John Roughan writes about same-sex couple adopting, and mises the point completely:
Gay adoption has always seemed to me to be a step too far.
Marriage, sure. A couple’s genuine commitment is worthy of legal recognition. But adoption puts a child in the front line of a social challenge. I’m not sure that is fair.
It is not clear what sort of parentage was envisaged when the National Party’s northern conference voted last weekend for gay couples in a civil union to be legally entitled to adopt, or precisely what is in a bill that Auckland Central MP Nikki Kaye says she has been working on with the Greens’ Kevin Hague.

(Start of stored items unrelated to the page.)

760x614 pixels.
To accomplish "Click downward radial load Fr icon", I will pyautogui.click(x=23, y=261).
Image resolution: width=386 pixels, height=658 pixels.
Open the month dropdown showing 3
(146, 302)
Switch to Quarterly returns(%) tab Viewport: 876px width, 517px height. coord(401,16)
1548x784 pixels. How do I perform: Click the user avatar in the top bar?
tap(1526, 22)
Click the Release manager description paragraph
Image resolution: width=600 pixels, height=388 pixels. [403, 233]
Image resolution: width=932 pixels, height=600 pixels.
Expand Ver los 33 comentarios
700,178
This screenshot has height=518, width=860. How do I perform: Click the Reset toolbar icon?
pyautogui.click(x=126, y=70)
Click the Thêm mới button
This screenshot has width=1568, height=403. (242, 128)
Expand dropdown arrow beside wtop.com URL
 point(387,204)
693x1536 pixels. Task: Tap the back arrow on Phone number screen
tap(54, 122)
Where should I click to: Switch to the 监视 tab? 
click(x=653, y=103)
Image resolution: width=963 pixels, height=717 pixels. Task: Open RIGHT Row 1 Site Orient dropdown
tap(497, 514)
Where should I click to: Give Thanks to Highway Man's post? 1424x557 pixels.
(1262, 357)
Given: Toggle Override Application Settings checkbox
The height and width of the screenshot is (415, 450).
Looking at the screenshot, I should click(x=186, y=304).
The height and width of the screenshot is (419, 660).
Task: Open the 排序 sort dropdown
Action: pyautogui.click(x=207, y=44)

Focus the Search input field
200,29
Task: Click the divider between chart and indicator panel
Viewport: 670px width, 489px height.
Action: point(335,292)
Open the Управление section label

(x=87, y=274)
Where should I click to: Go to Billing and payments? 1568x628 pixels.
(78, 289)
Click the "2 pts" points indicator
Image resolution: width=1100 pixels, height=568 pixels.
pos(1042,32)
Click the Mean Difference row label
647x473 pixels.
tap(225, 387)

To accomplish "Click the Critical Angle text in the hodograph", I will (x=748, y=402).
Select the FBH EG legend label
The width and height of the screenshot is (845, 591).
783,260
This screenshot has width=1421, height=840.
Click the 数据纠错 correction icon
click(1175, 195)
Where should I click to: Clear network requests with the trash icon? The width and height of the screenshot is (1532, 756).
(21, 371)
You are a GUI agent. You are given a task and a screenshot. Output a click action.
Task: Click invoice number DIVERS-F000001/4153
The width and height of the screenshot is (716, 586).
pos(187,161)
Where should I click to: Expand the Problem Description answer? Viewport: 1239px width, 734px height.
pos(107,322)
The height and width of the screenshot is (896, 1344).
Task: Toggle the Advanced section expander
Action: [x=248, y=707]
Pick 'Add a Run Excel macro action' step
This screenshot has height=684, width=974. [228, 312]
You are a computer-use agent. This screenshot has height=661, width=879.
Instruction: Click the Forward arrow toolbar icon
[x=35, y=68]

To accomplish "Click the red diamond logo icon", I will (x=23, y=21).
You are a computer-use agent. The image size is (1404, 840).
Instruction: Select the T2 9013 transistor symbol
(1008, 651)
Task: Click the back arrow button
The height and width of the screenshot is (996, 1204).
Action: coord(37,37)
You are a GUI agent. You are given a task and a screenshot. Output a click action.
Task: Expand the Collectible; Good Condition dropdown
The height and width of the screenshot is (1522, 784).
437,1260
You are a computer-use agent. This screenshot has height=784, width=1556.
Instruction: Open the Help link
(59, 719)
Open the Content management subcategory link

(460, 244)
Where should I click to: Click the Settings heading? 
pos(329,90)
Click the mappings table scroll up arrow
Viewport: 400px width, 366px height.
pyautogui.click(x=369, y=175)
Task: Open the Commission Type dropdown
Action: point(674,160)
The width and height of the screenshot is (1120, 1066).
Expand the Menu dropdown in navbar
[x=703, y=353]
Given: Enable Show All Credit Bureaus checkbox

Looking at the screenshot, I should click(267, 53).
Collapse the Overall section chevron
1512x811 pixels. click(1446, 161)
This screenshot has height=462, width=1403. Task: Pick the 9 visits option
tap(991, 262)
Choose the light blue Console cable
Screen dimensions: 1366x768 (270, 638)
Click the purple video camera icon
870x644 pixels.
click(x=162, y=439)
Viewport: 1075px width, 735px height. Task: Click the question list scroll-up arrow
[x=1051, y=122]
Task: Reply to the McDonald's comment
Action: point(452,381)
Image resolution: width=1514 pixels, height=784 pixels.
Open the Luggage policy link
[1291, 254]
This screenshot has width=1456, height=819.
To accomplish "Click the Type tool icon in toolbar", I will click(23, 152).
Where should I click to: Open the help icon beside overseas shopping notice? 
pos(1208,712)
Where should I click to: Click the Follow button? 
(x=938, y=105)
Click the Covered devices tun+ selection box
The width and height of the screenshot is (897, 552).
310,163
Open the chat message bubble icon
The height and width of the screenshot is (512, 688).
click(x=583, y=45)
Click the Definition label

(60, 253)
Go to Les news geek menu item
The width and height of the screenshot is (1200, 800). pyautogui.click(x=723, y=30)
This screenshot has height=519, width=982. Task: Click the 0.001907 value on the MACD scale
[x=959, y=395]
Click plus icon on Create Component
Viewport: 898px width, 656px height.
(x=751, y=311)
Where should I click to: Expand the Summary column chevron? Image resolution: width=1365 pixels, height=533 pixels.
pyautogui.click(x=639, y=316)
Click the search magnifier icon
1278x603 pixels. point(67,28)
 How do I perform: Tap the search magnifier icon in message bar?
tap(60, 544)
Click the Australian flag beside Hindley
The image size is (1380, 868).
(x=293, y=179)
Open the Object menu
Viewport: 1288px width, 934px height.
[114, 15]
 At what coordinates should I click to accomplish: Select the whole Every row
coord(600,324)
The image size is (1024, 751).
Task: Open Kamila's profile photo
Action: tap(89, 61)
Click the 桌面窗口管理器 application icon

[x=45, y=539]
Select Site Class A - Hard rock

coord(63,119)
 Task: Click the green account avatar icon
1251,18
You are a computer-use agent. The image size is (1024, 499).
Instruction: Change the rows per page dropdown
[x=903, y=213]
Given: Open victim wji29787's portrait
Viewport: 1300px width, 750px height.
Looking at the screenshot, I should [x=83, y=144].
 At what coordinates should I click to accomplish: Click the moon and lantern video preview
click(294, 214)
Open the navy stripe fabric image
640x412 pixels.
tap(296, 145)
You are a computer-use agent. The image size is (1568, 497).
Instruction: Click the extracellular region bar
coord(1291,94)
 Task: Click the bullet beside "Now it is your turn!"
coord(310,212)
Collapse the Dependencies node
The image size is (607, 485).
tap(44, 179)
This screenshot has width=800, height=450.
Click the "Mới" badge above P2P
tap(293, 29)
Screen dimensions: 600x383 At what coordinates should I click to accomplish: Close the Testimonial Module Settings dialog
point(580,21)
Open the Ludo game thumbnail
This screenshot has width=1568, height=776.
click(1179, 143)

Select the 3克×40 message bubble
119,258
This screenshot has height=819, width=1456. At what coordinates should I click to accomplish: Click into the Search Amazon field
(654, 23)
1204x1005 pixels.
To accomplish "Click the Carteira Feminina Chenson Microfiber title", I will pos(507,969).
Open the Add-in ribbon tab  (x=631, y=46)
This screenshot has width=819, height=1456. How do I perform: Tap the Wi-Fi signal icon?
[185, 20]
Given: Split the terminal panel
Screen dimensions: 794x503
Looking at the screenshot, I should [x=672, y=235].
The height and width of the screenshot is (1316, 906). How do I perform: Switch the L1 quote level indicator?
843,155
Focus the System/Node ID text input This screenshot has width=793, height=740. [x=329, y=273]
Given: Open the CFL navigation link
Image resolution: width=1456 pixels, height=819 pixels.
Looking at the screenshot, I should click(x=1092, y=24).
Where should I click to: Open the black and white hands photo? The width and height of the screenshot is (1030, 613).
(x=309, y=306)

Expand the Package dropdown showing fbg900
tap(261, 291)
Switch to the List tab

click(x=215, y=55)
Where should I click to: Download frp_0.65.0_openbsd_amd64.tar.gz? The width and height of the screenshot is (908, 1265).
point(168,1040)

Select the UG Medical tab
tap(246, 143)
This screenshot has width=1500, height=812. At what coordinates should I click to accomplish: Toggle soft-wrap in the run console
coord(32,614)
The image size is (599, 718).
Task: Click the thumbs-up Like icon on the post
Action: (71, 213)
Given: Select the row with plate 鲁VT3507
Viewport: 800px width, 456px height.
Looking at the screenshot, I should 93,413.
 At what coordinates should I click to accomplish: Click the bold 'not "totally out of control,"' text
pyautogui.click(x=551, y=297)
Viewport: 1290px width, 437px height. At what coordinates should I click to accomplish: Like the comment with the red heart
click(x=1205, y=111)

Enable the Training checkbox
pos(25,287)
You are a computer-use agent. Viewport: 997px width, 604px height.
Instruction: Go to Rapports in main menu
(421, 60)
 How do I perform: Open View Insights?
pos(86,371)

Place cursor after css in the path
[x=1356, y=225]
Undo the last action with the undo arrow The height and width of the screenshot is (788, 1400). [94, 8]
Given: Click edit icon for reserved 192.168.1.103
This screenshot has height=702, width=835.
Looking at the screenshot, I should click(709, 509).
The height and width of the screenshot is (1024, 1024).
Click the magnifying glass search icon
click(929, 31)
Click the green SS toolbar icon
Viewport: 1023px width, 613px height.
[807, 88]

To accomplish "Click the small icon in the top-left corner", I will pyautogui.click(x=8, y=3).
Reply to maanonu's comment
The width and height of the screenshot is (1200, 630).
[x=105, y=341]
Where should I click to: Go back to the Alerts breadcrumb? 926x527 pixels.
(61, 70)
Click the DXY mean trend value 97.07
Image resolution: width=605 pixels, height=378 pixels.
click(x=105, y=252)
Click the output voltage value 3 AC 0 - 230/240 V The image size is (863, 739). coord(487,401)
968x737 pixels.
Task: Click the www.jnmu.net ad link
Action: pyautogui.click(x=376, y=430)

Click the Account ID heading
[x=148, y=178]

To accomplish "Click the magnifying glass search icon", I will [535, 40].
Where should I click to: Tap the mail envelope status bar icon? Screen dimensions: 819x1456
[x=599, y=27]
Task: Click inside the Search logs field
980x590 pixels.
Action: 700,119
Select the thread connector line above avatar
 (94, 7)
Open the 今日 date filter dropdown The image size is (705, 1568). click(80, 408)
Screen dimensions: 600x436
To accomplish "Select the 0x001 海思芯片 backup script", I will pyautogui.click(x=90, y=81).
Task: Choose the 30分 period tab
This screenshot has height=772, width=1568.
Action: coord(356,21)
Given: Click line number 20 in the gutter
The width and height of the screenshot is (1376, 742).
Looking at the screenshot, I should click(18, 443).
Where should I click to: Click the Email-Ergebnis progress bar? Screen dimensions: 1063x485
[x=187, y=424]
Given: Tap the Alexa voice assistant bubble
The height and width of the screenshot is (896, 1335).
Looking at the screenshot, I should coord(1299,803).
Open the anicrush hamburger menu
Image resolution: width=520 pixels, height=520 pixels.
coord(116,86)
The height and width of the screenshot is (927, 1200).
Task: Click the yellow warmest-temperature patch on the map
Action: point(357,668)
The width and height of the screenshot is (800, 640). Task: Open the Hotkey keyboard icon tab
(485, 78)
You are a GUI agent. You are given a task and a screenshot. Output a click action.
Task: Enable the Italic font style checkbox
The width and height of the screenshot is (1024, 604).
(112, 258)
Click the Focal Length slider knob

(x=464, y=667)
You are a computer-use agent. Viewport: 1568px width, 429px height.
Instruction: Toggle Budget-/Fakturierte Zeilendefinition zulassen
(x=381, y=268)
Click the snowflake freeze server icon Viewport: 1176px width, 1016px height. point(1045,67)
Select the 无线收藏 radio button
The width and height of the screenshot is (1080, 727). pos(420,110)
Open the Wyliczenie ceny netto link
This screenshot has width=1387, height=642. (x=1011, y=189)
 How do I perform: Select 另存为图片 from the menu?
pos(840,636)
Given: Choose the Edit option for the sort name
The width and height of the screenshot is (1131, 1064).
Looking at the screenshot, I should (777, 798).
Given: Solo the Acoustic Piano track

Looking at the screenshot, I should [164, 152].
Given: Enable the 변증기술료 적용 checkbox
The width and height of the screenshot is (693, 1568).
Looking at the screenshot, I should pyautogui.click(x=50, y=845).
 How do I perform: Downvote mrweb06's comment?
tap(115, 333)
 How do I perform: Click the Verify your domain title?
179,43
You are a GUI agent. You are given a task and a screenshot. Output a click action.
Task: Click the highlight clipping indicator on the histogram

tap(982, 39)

It might go no further than to let a woman be a legal parent of a child born to her partner, which would be a fine thing to do. But in the name of gender equality it probably would allow a male couple to be legal parents too.
The Prime Minister was enthused by the conference vote. He said it showed the party was modern. His Government might even sponsor the bill, ensuring it gets on Parliament’s agenda, though MPs would have an independent “conscience” vote on any application to same sex couples.
The Prime Minister has every right to be enthused that the Young Nats are showing some initiative. But it is the next part of Roughan’s article that shows his grasp on the¬†intricacies¬†of the topic is tenuous.
Key must be encouraged by the public response so far. In the little discussion I’ve heard a consensus seems to agree with Kaye that the suitability of adoptive parents has nothing to do with their sexuality. As long as a child has a safe and loving home, nothing else matters.
But I can’t help wondering what happens when the child goes to school. Other children might not be as modern as the northern region of the National Party.
When the child goes to school I dare say a new entrants’ teacher will get the class seated on the mat and talk to them happily about all the different kinds of parents people can have, and mention, by the way, that Billy has two fathers.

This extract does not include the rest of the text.